Calculator Input
Enter second partial derivatives at a critical point. Then classify the point using the Hessian determinant test.
Example data table
| Example | Point | f_xx | f_yy | f_xy | D = f_xx f_yy - f_xy² | Classification |
|---|---|---|---|---|---|---|
| Paraboloid-type curvature | (1, -1) | 6 | 8 | 2 | 44 | Local Minimum |
| Inverted dome | (0, 0) | -5 | -4 | 1 | 19 | Local Maximum |
| Mixed curvature surface | (0, 0) | 2 | -3 | 1 | -7 | Saddle Point |
| Degenerate case | (2, 1) | 1 | 1 | 1 | 0 | Inconclusive |
Formula used
1) Hessian determinant for two variables
D = f_xx(x₀, y₀) × f_yy(x₀, y₀) - [f_xy(x₀, y₀)]²
2) Classification rules
- If D > 0 and f_xx > 0, the point is a local minimum.

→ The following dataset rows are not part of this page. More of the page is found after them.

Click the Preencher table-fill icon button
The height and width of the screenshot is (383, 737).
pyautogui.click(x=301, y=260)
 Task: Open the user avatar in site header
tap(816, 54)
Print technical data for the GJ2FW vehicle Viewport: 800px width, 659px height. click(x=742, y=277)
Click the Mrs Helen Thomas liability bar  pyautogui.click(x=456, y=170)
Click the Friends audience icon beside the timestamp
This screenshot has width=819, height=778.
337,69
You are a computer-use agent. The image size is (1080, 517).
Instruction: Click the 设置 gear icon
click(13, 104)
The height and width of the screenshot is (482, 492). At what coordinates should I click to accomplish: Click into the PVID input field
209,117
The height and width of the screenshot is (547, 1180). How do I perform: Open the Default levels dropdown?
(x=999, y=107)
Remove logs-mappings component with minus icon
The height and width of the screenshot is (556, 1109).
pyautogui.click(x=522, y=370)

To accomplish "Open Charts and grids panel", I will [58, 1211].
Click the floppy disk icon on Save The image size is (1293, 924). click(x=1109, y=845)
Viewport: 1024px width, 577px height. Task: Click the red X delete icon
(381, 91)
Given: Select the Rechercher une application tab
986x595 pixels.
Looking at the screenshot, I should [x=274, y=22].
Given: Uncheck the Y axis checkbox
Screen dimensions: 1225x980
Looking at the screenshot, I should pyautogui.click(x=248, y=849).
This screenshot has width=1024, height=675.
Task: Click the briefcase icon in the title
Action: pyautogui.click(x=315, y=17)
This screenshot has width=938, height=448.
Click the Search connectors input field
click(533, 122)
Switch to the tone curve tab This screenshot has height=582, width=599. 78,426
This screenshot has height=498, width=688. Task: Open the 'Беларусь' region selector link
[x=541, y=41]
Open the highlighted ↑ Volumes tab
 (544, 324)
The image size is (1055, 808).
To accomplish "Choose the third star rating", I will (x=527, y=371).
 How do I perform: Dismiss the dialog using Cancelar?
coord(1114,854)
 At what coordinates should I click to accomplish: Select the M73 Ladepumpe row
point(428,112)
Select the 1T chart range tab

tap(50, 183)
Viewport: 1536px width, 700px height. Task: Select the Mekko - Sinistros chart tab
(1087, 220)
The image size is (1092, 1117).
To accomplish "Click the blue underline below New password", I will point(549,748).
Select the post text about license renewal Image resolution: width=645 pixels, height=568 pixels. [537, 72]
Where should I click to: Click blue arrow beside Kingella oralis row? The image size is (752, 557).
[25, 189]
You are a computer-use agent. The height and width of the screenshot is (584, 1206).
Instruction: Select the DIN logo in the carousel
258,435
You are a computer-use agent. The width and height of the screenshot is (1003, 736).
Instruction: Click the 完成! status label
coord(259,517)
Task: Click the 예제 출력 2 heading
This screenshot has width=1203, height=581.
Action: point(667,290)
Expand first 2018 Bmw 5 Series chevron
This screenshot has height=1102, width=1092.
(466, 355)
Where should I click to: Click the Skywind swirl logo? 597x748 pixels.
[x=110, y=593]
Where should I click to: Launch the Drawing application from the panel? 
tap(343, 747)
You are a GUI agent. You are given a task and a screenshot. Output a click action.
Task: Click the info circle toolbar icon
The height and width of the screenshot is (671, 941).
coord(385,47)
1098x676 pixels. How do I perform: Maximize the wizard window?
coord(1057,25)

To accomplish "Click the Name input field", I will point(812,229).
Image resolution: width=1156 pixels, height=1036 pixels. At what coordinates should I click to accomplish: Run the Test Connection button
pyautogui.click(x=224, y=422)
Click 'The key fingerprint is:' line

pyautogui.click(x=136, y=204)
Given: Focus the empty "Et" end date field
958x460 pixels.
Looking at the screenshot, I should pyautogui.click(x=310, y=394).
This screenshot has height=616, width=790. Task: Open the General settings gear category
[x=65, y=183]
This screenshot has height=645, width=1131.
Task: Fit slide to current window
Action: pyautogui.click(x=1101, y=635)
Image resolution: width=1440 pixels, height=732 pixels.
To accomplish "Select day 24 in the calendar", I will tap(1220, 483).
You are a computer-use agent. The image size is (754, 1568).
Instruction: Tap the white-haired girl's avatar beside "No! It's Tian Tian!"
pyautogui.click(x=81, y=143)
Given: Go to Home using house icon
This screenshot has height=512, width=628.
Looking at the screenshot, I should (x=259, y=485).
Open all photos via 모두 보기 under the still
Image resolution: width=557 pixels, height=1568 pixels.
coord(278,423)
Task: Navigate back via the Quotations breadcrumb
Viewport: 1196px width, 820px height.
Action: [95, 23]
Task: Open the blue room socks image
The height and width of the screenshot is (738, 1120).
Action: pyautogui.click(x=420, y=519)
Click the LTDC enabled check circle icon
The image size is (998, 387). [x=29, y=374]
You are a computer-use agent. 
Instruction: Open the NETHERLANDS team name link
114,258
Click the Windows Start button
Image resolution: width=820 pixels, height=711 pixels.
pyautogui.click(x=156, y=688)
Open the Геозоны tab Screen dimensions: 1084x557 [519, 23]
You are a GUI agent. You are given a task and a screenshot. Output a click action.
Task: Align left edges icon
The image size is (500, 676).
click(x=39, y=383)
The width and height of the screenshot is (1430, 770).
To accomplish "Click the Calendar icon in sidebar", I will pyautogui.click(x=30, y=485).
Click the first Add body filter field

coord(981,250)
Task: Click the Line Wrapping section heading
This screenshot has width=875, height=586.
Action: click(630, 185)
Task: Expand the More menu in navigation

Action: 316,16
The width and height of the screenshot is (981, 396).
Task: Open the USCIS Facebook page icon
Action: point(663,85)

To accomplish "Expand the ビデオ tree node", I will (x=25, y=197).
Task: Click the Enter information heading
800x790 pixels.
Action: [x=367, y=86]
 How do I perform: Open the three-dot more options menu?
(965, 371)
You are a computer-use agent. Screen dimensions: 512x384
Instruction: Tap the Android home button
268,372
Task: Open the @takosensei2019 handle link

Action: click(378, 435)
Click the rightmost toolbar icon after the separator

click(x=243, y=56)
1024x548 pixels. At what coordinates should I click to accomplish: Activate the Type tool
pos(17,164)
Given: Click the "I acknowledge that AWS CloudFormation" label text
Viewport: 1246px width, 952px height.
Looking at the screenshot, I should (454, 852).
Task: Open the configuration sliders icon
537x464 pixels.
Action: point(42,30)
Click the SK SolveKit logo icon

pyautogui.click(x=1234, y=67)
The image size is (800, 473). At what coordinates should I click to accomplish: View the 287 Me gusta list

- If D > 0 and f_xx < 0, the point is a local maximum.
- If D < 0, the point is a saddle point.
- If D = 0, the test is inconclusive.
3) Hessian matrix
H = [ [ f_xx, f_xy ], [ f_xy, f_yy ] ]
How to use this calculator
- Find a critical point where first partial derivatives are zero.
- Compute the second partial derivatives at that point.
- Enter x₀, y₀, f_xx, f_yy, and f_xy.
- Choose a tolerance for near-zero determinant checks.
- Set the graph range for the local surface view.
- Click Evaluate Critical Point.
- Read the classification, determinant, eigenvalues, and curvature note.
- Download CSV or PDF if you need a saved result.
Frequently asked questions
1) What does this calculator classify?
It classifies a two-variable critical point as a local minimum, local maximum, saddle point, or inconclusive case using second partial derivatives and the Hessian determinant.
2) Do I need first derivatives first?
Yes. The second derivative test only applies after confirming the point is critical, which means the first partial derivatives are zero at that location.
3) Why does the result say inconclusive?
That happens when the determinant is zero, or very close to zero under your tolerance. In those cases, second-order information alone does not fully classify the point.
4) Why is f_xx used with D > 0?
When D is positive, the Hessian is either positive definite or negative definite. The sign of f_xx distinguishes whether the point is a minimum or maximum.
5) What does the Plotly graph show?
It shows the quadratic approximation near the critical point. This local model helps you see upward curvature, downward curvature, or the mixed shape of a saddle point.
6) Can I use it for three variables?
This version is designed for two variables. Higher-dimensional tests use larger Hessian matrices and different definiteness checks.
7) What do the Hessian eigenvalues mean?
They describe curvature along principal directions. Two positive eigenvalues indicate local upward curvature, two negative eigenvalues indicate local downward curvature, and mixed signs indicate a saddle point.
8) Why add a tolerance value?
Real calculations often contain rounding noise. A tolerance helps treat extremely small determinant values as nearly zero, which avoids misleading classifications from tiny numerical errors.